Chloe turned off the TV. They lay in bed in stunned silence. A few minutes after the broadcast had finished, she reached over to the bedside table and picked up her phone.

“Well, I mean, look at it positively. It’s nothing we didn’t know before,” Dave said, his legs trying to comfort hers under the sheets. “At least they’ve come out and said it now.”

“It’s the start of the fucking fourth Reich, that’s what it is,” she replied, her jaw tense, teeth beginning to grind. Furiously she opened apps: Twitter, NPR, Facebook, the Guardian. Alerts began to ping in as she scrolled. Her chest tightened. The reality began to crystallise before her.

“It’s just a policy. There’s going to be outrage, and they’ll back down. I give it a week,” he said.

“But what if they don’t? It’s alright for you, you’re like fourth, fifth generation. What about people like me, people that don’t even have a passport?”

She felt suddenly like a ghost, a transparent shell of a person attached to nowhere, nothing, not even the bedroom in the suburban maisonette in the quiet street where they lived.

“Look, trust me. This is just scare tactics. They’re trying to look strict, give people a fright. Get the people that shouldn’t be here to go back of their own accord.”

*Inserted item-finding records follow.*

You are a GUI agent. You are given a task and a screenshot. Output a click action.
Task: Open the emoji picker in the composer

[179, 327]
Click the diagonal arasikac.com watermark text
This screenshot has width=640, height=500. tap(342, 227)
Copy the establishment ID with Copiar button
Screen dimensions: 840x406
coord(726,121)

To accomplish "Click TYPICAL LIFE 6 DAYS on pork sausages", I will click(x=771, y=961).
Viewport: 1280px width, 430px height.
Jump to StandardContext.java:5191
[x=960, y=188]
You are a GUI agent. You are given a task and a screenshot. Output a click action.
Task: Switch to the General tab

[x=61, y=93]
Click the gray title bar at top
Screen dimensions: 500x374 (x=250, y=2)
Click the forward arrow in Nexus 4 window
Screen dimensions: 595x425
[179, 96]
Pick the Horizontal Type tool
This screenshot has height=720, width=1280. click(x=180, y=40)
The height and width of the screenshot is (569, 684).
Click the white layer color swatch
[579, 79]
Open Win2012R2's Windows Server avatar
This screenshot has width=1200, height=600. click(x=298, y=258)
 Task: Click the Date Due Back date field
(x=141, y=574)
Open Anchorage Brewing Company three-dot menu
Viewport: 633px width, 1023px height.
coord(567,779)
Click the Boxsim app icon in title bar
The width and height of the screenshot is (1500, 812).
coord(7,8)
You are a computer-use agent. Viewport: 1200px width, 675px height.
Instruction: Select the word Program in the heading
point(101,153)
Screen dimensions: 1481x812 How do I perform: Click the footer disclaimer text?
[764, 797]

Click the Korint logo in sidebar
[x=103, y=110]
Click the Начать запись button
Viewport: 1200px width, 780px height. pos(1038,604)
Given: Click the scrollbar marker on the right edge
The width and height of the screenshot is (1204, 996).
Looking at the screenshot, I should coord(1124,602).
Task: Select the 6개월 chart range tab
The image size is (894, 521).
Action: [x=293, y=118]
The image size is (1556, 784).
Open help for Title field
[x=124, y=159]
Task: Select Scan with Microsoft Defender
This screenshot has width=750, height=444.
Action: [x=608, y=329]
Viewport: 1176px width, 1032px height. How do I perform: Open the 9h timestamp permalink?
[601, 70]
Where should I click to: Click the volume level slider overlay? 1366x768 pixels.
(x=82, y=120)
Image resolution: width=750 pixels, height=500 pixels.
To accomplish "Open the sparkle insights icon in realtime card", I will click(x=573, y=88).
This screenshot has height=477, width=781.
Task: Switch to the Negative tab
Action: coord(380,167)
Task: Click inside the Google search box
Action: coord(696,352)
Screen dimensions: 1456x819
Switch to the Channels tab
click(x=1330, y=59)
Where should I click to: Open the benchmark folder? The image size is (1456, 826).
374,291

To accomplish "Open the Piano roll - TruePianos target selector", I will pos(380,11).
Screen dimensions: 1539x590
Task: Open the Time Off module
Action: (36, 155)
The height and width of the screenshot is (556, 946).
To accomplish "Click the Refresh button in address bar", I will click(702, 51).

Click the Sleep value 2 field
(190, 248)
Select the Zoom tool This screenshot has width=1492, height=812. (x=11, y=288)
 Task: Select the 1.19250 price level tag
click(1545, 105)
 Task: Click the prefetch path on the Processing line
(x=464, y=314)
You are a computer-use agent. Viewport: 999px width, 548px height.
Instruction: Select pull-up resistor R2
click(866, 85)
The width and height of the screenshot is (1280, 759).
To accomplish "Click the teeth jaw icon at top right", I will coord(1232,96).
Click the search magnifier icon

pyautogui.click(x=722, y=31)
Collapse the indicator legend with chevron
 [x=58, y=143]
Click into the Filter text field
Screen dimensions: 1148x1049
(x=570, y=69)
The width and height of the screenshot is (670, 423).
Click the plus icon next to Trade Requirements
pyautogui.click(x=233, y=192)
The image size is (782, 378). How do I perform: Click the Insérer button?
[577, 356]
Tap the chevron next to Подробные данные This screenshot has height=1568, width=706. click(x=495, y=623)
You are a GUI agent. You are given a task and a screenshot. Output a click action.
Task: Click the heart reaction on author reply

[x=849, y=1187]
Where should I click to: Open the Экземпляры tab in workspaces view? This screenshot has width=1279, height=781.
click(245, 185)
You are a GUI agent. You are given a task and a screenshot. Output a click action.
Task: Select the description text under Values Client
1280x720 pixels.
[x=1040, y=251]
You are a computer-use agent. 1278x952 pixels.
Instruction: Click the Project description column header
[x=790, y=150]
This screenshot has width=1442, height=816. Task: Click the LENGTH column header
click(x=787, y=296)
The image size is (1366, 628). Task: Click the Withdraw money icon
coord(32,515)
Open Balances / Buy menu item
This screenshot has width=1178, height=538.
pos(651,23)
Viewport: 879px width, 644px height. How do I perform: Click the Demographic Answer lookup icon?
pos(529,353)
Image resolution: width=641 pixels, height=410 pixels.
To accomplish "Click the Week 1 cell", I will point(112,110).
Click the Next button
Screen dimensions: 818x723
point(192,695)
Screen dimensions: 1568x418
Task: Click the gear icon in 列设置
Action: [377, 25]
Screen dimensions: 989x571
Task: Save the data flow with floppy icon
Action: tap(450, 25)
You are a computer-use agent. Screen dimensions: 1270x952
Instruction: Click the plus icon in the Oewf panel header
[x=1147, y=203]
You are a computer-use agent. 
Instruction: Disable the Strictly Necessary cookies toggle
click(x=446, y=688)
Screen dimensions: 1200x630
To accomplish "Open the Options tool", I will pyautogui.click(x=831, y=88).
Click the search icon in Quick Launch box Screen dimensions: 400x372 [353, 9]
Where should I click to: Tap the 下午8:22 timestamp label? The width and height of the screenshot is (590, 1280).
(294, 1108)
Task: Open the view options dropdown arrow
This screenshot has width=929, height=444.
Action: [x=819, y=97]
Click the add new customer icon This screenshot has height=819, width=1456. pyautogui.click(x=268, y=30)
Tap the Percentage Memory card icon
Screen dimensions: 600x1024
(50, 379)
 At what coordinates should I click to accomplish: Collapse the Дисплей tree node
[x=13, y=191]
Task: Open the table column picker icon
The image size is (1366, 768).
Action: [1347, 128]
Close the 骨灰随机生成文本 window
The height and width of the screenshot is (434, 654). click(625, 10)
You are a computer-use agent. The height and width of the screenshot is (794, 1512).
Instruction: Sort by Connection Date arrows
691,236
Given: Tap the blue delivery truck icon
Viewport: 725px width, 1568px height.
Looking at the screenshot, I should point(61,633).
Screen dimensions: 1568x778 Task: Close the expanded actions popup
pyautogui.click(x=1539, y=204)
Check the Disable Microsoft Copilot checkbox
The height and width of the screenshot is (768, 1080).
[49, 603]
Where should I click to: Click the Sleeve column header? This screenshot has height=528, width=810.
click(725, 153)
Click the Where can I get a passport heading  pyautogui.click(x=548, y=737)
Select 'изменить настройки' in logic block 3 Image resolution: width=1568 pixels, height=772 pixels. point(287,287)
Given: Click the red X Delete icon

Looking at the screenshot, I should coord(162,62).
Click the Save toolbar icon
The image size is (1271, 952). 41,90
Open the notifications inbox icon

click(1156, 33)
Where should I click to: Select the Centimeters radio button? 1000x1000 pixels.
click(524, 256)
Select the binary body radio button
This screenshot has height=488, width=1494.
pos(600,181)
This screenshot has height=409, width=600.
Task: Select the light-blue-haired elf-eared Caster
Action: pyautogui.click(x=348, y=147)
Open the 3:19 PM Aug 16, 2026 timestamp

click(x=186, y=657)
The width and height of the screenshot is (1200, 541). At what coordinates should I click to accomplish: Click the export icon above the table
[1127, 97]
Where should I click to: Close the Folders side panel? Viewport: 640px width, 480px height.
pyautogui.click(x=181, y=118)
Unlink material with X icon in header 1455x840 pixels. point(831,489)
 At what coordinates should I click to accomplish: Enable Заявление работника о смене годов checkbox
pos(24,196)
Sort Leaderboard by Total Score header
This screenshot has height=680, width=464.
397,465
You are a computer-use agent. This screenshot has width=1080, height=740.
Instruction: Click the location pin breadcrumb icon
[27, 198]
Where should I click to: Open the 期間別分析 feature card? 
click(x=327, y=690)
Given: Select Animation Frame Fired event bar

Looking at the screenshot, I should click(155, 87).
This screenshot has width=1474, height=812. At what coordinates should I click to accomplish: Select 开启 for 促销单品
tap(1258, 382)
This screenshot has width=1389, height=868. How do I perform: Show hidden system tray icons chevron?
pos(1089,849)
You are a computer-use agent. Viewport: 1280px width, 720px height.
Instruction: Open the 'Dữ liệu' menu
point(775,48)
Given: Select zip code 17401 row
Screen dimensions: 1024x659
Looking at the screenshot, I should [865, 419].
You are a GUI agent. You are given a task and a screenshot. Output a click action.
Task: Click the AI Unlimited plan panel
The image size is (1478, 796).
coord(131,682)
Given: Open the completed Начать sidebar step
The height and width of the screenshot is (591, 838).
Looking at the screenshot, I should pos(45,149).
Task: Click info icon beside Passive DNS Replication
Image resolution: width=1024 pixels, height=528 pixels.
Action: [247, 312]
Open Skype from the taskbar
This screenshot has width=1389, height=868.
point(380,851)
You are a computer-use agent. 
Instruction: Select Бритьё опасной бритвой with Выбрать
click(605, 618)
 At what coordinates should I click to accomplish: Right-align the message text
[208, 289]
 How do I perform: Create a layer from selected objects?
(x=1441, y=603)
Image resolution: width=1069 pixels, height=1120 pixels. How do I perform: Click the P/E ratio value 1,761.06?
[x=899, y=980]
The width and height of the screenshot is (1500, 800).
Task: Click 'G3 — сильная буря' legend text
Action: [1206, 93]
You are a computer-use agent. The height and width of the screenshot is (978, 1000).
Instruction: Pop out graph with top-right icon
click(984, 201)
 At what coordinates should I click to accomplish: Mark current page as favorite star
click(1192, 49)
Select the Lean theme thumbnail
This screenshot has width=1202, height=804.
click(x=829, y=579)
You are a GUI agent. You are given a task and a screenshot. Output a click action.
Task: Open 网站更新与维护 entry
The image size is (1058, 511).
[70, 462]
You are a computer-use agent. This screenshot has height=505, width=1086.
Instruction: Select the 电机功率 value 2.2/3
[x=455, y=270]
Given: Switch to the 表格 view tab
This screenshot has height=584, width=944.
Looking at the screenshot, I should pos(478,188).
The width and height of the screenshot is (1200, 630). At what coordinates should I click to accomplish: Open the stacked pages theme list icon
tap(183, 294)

“But Dave, I’m one of them. I shouldn’t be here. They’re talking about me. And I’ve got nowhere to go back to.”

She felt her throat tightening. Would immigration officers burst in and abduct her in the middle of the night? Would one of her friends report her? Should she leave this life before those scare tactics became a fully fledged national deportation policy?

Even marrying Dave wouldn’t help. It was too late for that. She made a note to take all her cash out of the bank, in case they closed her account. She wondered how much a false passport might be, and what colour she could dye her hair to try and fit in, and if she could ever belong anywhere now.